Bisphosphonate drugs: Bisphosphonate drugs can effectively prevent loss of bone that occurs from metastatic lesions, reduce the risk of fractures, and decrease pain. Bisphosphonate drugs work by inhibiting bone resorption, or breakdown. Bone is constantly being “remodeled” by two types of cells: osteoclasts, which break down bone; and osteoblasts, which rebuild bone. Although the exact process by which bisphosphonates work is not completely understood, it is thought that bisphosphonates inhibit osteoclasts and induce apoptosis (cell death) in these cells, thereby reducing bone loss. There is also evidence that these drugs bind to bone, thereby blocking osteoclasts from breaking down bone.Cancer cells release various factors that stimulate osteoclastic activity, causing increased breakdown of bone. By inhibiting osteoclasts, bisphosphonate drugs effectively reduce the detrimental impact that cancer cells have on bone density.
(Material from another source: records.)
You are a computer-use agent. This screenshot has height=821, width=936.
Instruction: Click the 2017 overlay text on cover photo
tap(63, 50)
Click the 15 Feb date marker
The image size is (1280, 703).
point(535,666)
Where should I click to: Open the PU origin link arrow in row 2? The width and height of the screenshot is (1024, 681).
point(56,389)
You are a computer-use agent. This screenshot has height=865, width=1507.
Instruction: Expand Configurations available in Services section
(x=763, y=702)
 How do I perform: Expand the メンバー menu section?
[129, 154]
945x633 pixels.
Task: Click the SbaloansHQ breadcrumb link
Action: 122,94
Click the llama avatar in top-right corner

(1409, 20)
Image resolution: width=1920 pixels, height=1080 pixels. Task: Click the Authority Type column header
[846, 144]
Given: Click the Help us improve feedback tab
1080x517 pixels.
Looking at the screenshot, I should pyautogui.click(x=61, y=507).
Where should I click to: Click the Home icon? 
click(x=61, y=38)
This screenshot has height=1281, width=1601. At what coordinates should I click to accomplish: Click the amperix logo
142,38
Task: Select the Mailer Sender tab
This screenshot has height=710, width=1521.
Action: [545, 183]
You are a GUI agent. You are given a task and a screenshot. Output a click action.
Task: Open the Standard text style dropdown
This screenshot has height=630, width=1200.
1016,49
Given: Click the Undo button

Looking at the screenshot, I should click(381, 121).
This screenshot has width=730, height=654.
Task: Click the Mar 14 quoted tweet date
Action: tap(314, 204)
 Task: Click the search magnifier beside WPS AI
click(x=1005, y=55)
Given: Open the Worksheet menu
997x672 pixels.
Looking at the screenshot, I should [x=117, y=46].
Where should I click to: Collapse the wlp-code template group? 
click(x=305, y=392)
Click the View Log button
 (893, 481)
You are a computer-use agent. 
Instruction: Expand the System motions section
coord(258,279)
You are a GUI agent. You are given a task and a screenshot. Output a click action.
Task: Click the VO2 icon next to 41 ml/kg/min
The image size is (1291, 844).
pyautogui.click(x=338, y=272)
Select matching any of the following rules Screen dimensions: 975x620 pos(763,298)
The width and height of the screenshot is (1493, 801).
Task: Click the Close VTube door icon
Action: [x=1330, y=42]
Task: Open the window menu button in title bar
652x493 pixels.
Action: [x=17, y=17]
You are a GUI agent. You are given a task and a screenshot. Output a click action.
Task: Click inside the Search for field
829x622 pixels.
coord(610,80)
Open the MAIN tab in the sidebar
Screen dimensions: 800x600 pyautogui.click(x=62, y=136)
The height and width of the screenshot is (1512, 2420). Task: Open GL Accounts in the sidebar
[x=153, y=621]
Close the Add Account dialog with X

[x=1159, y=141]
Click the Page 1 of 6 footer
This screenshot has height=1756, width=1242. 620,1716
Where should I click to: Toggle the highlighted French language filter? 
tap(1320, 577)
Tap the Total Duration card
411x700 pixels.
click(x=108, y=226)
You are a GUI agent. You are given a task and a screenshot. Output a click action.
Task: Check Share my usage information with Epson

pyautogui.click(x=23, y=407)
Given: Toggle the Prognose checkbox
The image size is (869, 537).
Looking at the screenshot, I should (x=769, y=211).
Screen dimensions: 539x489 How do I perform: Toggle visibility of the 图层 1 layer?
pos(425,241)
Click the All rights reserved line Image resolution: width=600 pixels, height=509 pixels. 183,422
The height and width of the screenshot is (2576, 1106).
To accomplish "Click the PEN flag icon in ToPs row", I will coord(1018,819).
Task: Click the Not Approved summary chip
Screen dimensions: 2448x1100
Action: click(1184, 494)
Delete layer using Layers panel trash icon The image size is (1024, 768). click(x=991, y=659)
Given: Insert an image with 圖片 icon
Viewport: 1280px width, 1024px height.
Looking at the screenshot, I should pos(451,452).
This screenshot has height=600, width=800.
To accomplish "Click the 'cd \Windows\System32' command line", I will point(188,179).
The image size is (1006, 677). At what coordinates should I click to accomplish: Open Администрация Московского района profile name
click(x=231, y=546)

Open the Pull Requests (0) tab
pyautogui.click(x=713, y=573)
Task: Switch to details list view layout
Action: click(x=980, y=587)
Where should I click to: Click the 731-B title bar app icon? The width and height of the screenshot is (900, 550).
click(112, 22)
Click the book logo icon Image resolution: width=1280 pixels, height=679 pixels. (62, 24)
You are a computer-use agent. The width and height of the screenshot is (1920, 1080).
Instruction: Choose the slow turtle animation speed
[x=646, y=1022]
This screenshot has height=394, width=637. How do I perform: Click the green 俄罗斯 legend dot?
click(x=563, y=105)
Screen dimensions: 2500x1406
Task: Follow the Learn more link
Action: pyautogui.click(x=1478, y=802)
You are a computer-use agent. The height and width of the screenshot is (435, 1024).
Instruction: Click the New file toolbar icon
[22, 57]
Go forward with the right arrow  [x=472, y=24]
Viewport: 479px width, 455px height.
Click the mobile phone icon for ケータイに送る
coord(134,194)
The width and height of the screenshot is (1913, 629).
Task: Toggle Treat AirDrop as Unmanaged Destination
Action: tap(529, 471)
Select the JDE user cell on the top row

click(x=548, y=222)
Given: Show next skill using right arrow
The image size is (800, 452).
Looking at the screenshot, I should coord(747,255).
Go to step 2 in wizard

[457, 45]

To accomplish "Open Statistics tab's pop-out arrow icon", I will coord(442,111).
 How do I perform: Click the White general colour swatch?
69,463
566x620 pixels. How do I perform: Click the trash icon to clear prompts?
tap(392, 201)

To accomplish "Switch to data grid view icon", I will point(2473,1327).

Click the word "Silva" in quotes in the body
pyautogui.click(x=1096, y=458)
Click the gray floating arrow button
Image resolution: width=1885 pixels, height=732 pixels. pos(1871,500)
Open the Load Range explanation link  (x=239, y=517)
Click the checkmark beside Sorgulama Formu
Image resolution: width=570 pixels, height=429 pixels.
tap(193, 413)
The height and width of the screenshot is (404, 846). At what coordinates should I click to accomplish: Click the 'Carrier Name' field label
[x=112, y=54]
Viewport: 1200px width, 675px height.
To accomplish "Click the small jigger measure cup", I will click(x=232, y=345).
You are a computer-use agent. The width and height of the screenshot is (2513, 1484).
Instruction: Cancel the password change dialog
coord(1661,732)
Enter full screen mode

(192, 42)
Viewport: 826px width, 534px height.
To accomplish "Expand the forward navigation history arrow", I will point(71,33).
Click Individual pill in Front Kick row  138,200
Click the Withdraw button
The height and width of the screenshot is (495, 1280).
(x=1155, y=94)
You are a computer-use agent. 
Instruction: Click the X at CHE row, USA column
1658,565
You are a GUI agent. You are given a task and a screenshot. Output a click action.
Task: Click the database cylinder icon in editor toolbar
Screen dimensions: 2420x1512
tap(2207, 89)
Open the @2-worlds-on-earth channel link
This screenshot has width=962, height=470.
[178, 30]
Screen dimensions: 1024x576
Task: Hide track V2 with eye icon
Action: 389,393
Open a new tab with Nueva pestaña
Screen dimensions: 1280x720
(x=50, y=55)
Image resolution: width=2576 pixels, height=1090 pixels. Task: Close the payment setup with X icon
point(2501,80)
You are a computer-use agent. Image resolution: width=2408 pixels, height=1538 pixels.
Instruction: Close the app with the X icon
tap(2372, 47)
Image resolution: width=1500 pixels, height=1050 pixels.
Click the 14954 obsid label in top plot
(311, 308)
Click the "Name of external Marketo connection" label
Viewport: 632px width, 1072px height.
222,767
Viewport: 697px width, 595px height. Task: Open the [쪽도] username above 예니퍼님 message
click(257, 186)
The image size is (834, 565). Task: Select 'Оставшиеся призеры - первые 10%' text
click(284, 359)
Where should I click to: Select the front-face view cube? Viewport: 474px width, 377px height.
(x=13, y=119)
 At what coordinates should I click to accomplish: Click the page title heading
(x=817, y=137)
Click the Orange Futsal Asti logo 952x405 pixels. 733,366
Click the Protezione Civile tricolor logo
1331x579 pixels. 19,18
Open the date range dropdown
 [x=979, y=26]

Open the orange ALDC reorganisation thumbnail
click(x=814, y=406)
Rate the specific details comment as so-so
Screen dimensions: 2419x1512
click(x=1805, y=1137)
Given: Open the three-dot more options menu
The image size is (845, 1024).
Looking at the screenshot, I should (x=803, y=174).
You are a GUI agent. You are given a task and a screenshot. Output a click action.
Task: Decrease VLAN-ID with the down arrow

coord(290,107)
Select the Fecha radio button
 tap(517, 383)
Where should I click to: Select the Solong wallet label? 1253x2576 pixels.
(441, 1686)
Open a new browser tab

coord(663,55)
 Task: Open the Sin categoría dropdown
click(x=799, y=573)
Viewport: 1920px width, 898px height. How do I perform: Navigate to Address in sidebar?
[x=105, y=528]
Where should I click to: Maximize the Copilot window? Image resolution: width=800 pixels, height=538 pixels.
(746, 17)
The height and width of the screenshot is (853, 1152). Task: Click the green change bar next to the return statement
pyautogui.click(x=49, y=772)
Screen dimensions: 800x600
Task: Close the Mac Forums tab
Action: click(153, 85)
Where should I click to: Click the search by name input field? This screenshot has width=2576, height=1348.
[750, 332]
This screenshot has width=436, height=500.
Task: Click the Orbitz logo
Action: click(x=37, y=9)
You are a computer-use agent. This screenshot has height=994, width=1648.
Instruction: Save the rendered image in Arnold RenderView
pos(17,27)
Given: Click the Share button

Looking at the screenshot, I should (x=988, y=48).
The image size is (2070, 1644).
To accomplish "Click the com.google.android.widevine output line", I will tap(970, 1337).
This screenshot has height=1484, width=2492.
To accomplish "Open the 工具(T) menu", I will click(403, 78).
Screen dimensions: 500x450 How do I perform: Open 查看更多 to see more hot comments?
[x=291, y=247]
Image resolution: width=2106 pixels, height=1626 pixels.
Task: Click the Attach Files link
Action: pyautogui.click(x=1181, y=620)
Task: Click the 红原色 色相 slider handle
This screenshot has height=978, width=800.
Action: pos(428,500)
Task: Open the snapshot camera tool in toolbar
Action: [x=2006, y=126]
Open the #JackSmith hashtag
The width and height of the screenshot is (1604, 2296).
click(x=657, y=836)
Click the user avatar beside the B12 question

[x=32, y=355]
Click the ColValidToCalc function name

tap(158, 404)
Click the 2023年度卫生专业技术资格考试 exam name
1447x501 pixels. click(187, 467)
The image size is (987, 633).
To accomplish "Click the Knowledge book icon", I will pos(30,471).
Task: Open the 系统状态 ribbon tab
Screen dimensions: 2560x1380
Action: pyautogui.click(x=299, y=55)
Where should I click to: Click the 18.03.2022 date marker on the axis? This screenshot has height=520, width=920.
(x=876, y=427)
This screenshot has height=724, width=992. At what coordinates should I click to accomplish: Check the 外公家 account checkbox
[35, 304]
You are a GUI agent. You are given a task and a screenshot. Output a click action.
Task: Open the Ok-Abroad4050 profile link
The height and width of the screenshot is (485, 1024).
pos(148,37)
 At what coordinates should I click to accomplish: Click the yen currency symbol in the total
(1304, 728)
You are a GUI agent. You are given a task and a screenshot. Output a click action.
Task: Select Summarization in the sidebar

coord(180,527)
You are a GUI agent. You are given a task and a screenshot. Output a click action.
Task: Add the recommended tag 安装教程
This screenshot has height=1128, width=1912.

Bisphosphonate drugs that are FDA-approved for the treatment of cancer-related skeletal complications include Zometa® (zoledronic acid) and Aredia® (pamidronate). Of these two drugs, Zometa® appears to demonstrate the strongest activity. An added benefit of Zometa® is that it is administered in a dose ten times lower than Aredia®, which considerably reduces the administration time from several hours to 15 minutes, resulting in a more convenient regimen for patients.
Zometa® has been shown to be a safe and effective treatment in prostate cancer patients with bone metastases. Zometa® significantly reduces the proportion of patients who experience skeletal complications, extends the time to first skeletal complication, and reduces the risk of skeletal complications.
Zometa® also appears to benefit patients with prostate cancer undergoing androgen deprivation therapy, or “hormonal therapy”. Hormonal therapy in the treatment of prostate cancer has been shown to cause bone loss.
Researchers from Massachusetts General Hospital and 5 other medical institutions conducted a clinical trial evaluating Zometa® in patients with localized prostate cancer being treated with androgen deprivation therapy. This study included 106 men who were randomly selected to receive either Zometa® or a placebo for one year. Bone mineral density in the spine, hips, and legs increased among patients who were treated with Zometa® and decreased in patients who received placebo.
Radiation therapy: Pain from bone metastases may also be relieved with radiation therapy directed to the affected bones. The side effects of radiation therapy for relief of bone pain depends on the area of the body being treated. Another method for treatment of bone pain is the use of radioisotopes, such as strontium-89. Strontium-89 is given intravenously and accumulates in the bones where it kills prostate cancer cells by delivering small amounts of radiation. Clinical studies have shown that bone pain and the need for pain medications can be reduced in the majority of patients treated with strontium-89. Since strontium-89 is given by vein, it can affect all bones in the body, whereas external radiation therapy is limited to only small areas of the body. The major side effect of strontium-89 is a reduction in blood cell counts.
 Saad F, Gleason D, Murray R, et al. A randomized, placebo-controlled trial of zoledronic acid in patients with hormone-refractory metastatic prostate carcinoma. Journal of the National Cancer Institute 2002; 94:1458-1468.
 Higano C, Shields A, Wood N, et al. Bone mineral density in patients with prostate cancer without bone metastases treated with intermittent androgen suppression. Urology 2004;64(6):1182-6.
 Smith MR, Eastham J, Gleason DM, et al. Randomized controlled trial of zoledronic acid to prevent bone loss in men receiving androgen deprivation therapy for nonmetastatic prostate cancer. Journal of Urology 2003; 169:2008-2012.